Darüber hinaus ist angedeutet worden, man glaube, daß wenn es zu einer Einigung in den Sachfragen komme – und die SPD hat keinen Zweifel, daß es mit Rücksicht auf unsere Erklärung in der Wahlplattform und die Vorstellungen der SPD eigentlich nahtlos gelingen müsse, zu einer gemeinsamen soliden Plattform zu kommen –, die personelle Zusammenführung zwingend in der Weise erfolgen müsse, daß der Parteivorsitzende der F.D.P. als Vizekanzler dann ins Auswärtige Amt als Ressort wechseln müsse. Außerdem sei es doch wohl nötig, über eine Kabinettsreform zur Einsparung von Ressorts zu kommen. Darüber hinaus sollten alle weiteren personellen Fragen, wenn die Sachfragen abschließend geklärt seien, zwischen den beiden Parteivorsitzenden abschließend erörtert werden.

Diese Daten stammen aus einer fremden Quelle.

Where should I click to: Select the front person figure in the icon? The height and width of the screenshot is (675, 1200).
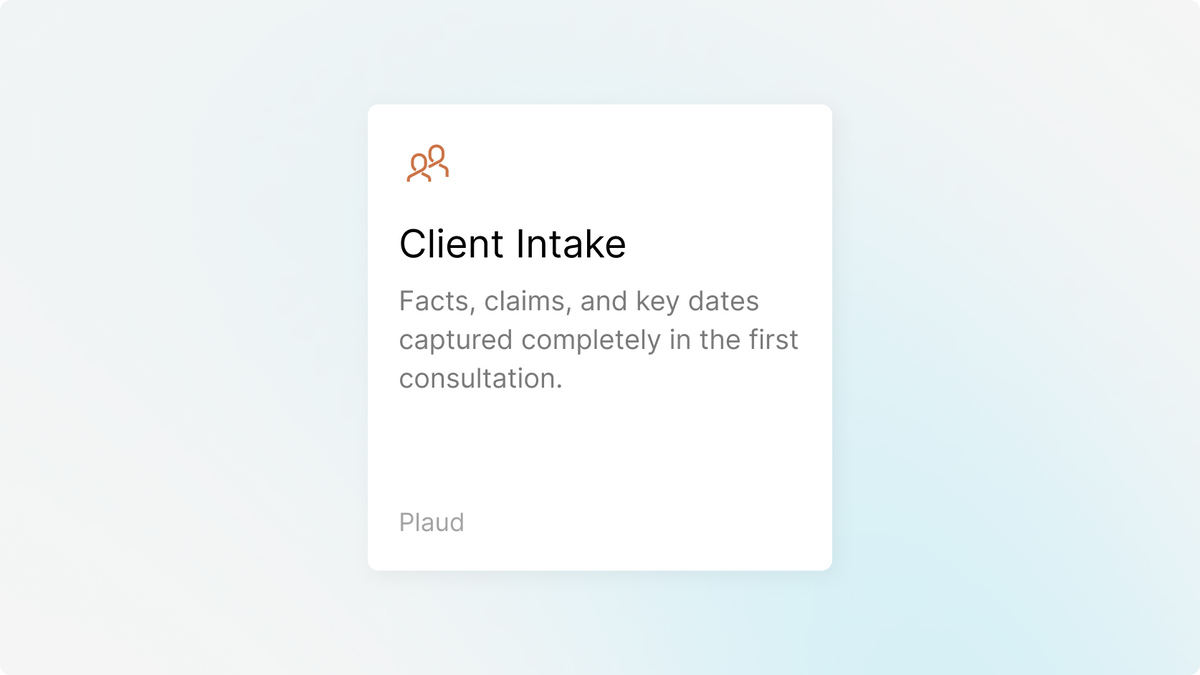click(x=418, y=168)
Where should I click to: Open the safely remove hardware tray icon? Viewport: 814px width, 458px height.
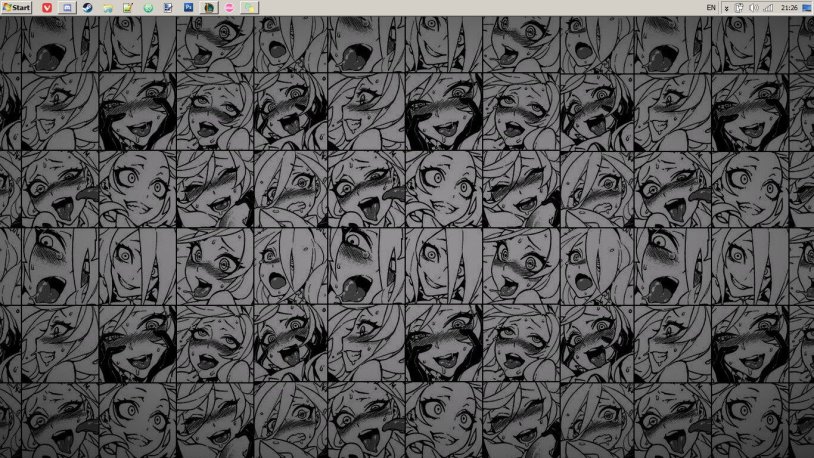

Das war der Inhalt des Informationsgesprächs in der Berlin-Vertretung. So ist dieses Gespräch mit der umfassenden Information durch Herrn Brandt abgelaufen.

Ich habe – ich darf es hier wagen – aus guter Berliner Zeit dann auch noch ein Gespräch mit dem Staatssekretär im Bundespräsidialamt, Herrn Spangenberg, geführt und bei dieser Gelegenheit auch den Bundespräsidenten selbst gesehen und mit ihm gesprochen. Er hat mir gesagt und mir berichtet, daß Herr Kiesinger gerade vorher um 16.30 Uhr bei ihm gewesen sei, und hat mich gefragt, wie ich die Geschlossenheit und Handlungsfähigkeit der F.D.P beurteile. Herr Kiesinger habe ihm gerade im Gespräch offenbart, daß er große Erwartungen habe, Kanzler zu werden, da die F.D.P. eine absolut brüchige Partei sei, und daß er, Kiesinger, mit Sicherheit davon ausgehen könne, daß die F.D.P. eine ausreichende Unterstützung für ihn, Kiesinger, als Kanzler bereit halte. – Ich habe dem Herrn Bundespräsidenten auf seine Frage gesagt, ich glaubte die F.D.P. besser zu kennen als Herr Kiesinger; auf eine solche Spekulation sollte sich Herr Kiesinger nicht einlassen; die CDU habe insoweit schon einmal völlig falsch spekuliert.

Das ist alles, was ich hier zu Berichterstattung vortragen kann.